(Saved data entries)
- Opening Delimiter -

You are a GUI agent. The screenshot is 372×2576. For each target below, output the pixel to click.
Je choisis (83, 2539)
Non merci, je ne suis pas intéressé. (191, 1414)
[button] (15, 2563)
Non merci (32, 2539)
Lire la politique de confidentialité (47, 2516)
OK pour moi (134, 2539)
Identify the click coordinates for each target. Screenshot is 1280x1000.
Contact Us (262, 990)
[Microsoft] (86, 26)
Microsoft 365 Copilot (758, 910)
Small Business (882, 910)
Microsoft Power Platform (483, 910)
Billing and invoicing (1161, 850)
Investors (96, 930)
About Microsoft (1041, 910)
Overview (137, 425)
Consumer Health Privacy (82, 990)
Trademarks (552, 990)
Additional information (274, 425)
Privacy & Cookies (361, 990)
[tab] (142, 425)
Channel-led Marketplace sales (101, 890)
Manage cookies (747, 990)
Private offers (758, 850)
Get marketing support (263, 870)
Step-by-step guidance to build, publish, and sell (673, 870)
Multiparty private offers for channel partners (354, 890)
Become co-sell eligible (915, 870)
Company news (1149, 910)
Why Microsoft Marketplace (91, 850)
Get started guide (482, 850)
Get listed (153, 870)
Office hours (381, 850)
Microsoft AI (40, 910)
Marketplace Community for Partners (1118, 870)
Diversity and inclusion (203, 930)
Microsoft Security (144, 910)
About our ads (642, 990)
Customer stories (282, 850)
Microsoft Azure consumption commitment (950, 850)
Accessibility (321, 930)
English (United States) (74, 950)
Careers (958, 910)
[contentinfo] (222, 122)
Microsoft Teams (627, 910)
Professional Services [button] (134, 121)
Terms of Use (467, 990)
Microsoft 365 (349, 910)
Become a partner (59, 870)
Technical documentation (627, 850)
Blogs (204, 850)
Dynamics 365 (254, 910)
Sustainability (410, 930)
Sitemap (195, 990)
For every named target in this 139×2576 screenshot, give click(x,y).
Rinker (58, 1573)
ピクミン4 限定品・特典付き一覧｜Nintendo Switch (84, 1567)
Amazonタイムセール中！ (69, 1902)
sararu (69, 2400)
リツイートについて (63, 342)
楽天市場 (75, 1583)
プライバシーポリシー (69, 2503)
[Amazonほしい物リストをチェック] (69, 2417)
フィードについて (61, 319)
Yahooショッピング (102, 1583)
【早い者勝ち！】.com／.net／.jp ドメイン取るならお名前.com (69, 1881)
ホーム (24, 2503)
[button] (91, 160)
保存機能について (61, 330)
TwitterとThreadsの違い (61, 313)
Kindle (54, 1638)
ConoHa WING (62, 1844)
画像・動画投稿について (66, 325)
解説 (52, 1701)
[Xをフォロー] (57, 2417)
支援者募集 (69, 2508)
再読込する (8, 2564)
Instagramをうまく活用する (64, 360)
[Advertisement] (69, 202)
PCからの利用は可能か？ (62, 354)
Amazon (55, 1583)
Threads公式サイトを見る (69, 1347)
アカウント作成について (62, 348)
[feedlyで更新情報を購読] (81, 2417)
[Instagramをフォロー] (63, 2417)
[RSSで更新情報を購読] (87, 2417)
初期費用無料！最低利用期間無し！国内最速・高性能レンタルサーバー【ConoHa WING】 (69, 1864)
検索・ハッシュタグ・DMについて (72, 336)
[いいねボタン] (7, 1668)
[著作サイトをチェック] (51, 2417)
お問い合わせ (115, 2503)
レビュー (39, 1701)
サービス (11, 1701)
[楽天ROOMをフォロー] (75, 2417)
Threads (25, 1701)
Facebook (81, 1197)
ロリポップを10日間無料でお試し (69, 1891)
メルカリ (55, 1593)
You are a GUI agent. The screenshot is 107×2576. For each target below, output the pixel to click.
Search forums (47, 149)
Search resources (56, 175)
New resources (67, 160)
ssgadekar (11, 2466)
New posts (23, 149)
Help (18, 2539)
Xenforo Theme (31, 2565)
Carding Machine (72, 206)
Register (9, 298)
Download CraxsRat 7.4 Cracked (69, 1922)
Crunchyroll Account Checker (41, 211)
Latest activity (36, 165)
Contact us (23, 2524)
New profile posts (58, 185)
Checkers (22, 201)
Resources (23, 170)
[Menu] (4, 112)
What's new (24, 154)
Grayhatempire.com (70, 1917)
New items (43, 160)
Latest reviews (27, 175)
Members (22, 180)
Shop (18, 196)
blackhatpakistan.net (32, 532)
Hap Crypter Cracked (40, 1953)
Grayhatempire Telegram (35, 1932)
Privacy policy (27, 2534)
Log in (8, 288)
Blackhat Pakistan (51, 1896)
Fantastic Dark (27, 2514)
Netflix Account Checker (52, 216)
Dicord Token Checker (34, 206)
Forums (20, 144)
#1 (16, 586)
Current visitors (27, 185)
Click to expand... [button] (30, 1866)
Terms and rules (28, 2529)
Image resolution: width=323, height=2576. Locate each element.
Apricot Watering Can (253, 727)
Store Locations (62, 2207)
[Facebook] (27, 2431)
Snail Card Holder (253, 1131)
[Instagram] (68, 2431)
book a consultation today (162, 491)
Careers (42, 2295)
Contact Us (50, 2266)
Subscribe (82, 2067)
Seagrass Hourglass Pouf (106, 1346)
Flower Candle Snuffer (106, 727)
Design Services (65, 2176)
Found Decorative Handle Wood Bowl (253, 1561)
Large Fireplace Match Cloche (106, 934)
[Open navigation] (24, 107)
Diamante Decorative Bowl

- Closing Delimiter -

Try it: Look above for the line containing "[Amazonほしい物リストをチェック] (69, 2417)". Output from there through the line containing "[いいねボタン] (7, 1668)", exactly and inclusively.

Task answer:
[Amazonほしい物リストをチェック] (69, 2417)
フィードについて (61, 319)
Yahooショッピング (102, 1583)
【早い者勝ち！】.com／.net／.jp ドメイン取るならお名前.com (69, 1881)
ホーム (24, 2503)
[button] (91, 160)
保存機能について (61, 330)
TwitterとThreadsの違い (61, 313)
Kindle (54, 1638)
ConoHa WING (62, 1844)
画像・動画投稿について (66, 325)
解説 (52, 1701)
[Xをフォロー] (57, 2417)
支援者募集 (69, 2508)
再読込する (8, 2564)
Instagramをうまく活用する (64, 360)
[Advertisement] (69, 202)
PCからの利用は可能か？ (62, 354)
Amazon (55, 1583)
Threads公式サイトを見る (69, 1347)
アカウント作成について (62, 348)
[feedlyで更新情報を購読] (81, 2417)
[Instagramをフォロー] (63, 2417)
[RSSで更新情報を購読] (87, 2417)
初期費用無料！最低利用期間無し！国内最速・高性能レンタルサーバー【ConoHa WING】 (69, 1864)
検索・ハッシュタグ・DMについて (72, 336)
[いいねボタン] (7, 1668)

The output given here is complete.